M-Audio just released 2496 drivers for Vista..!

Well.. I gave up on running vista until support for this card came out, so I'm still running XP as primary OS and probably will for the foreseeable future, so I guess we'll have to wait for someone else to answer that.

So 32 bit drivers won't run on the 64 bit version even with some hacking about? Seems to me 64 bit shouldn't be far behind..
 
you read it correctly.. still can't believe it myself, been waiting since January...

Wow. Took them long enough! Oh well, after trying Vista and not having support for either my M-Audio 2496 *or* my Presonus Inspire, I went back to XP. Now both drivers are available, but I have everything working well now. :/
 
So 32 bit drivers won't run on the 64 bit version even with some hacking about? Seems to me 64 bit shouldn't be far behind..
Not just that. The fun with vista64 is that all drivers have to be WHQL-certified, which as I understand it costs a considerable sum of money.

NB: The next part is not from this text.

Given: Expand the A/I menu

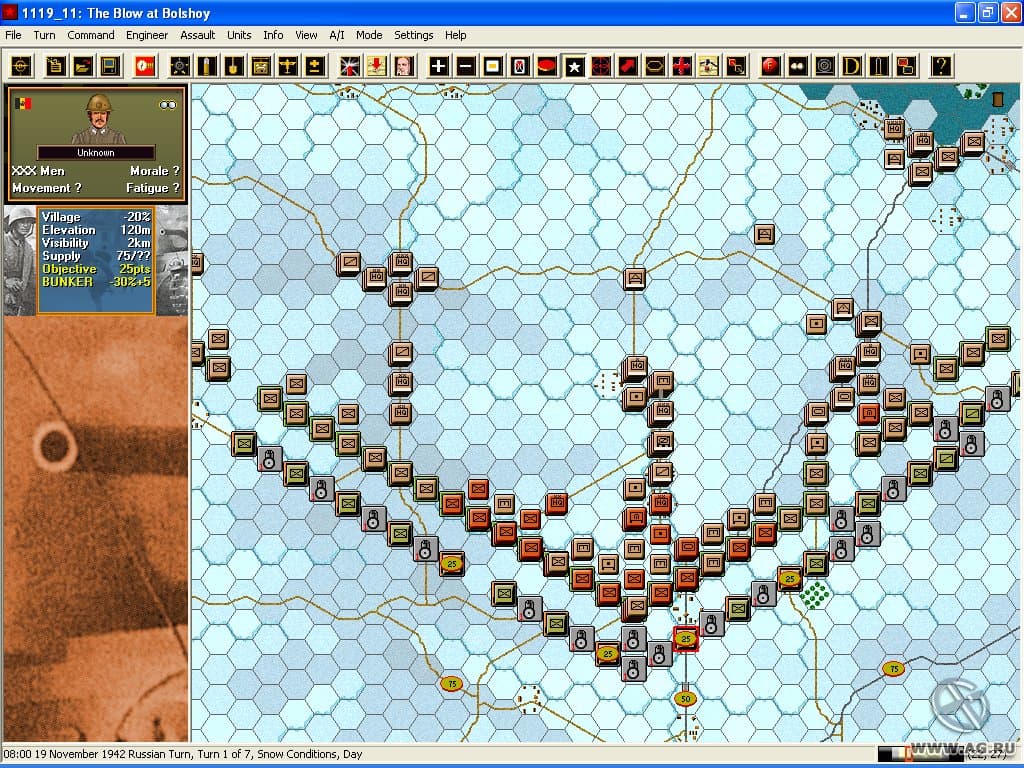Looking at the screenshot, I should pyautogui.click(x=336, y=35).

Even people as notable as Roland have something like "Ignore the screen complaining because the drivers aren't signed" as part of the printed installation instructions for their USB audio interfaces (definitely the UA-5, I can't remember about the UA25, and definitely on the UM-2), so I foresee a considerable amount of wailing and gnashing of teeth.

Anyway, that's why I was curious if the XP32 drivers were WHQL-signed.
 
As I suspected, they completely rewrote the Delta control panel. My favorite feature, the Monitor Mixer, is now gone. I figured they might have to do that in order to meet Vista DRM compliance.
 
After spending some time with the new control panel, it appears that all the functionality of the old one is still there.
 
they actualy updated all the drivers for the delta cards as far as I can see.

Just instaled the new ones for ma 3 delta 410 PCI cards and the GUI is completely different. There's no sign of where it used to tell you what your latency times were. :rolleyes:
 
I like the new panel a lot. You can finally open it up to have a proper mixer so I can see all the channels.
 
My Vista came with the ability to run programs in XP SP2, why is everybody changing back to XP if Vista has the XP drivers or am I misunderstanding you all?

dac
 
My Vista came with the ability to run programs in XP SP2, why is everybody changing back to XP if Vista has the XP drivers or am I misunderstanding you all?
Vista has a new driver model which means new drivers have to be written for it. In many cases they have to be completely redesigned from scratch, at tremendous cost, and often losing functionality that was present in XP.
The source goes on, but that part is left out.